→ **Task brief**
Only one stretch of the data should be retyped: the lines from the line containing "Click the word Ordered in the header" through the line containing "Open George Webb's profile avatar". Keep pictures out of it.
(Beginning of Data provided)
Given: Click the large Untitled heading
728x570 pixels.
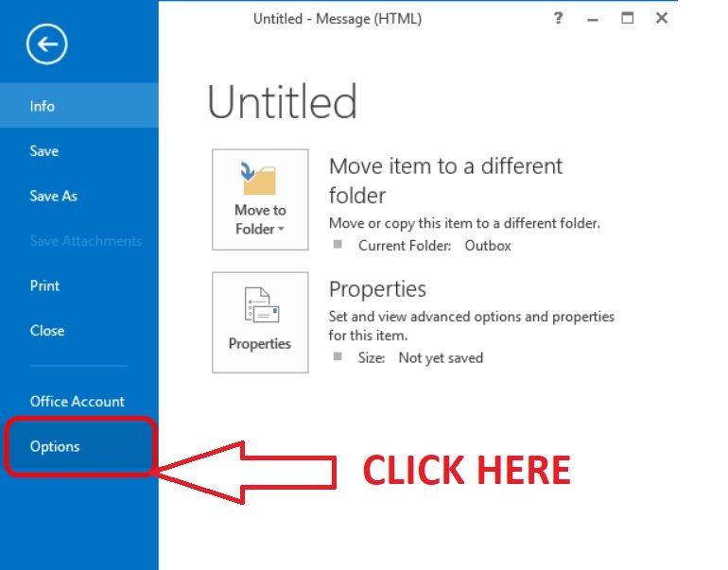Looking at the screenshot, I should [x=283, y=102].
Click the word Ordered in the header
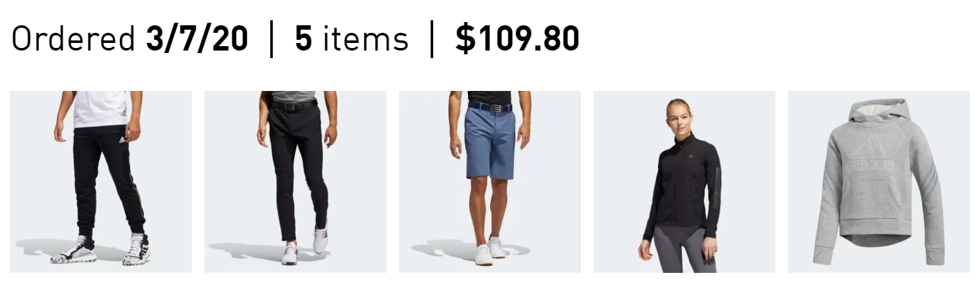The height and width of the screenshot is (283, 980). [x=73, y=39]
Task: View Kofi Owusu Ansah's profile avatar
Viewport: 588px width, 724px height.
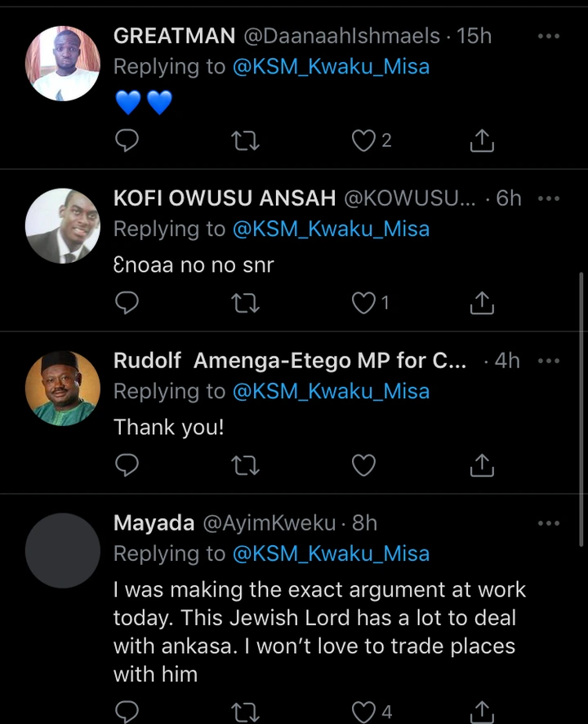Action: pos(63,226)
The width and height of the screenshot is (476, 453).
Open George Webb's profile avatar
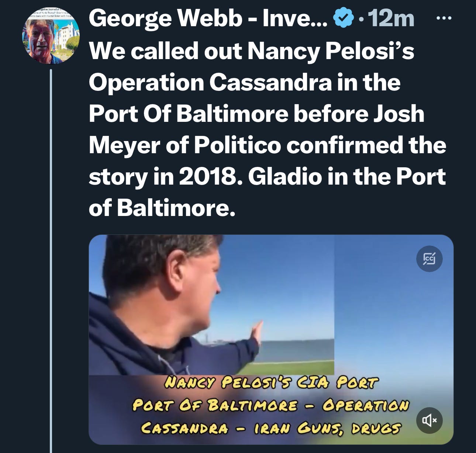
(End of Data provided)
(Beginning of Data provided)
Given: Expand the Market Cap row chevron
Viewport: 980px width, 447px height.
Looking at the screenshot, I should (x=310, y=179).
(End of Data provided)
(Beginning of Data provided)
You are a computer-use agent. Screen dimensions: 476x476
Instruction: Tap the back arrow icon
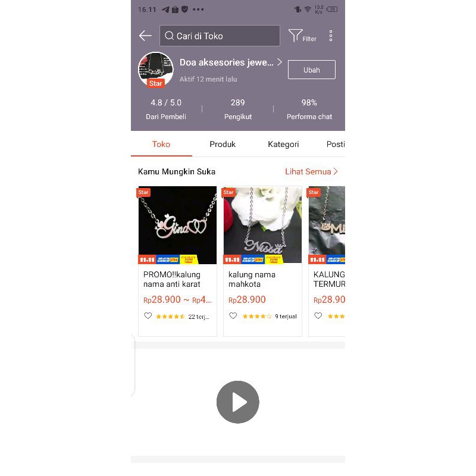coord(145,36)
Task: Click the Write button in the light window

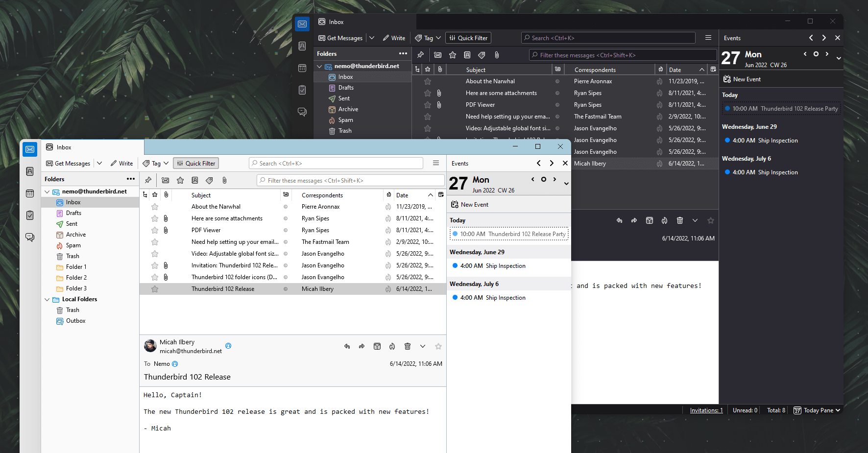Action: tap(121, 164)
(End of Data provided)
→ **The completed task**
Click the word Ordered in the header
The height and width of the screenshot is (283, 980). [x=73, y=39]
Task: View Kofi Owusu Ansah's profile avatar
Viewport: 588px width, 724px height.
Action: pos(63,226)
The width and height of the screenshot is (476, 453).
Open George Webb's profile avatar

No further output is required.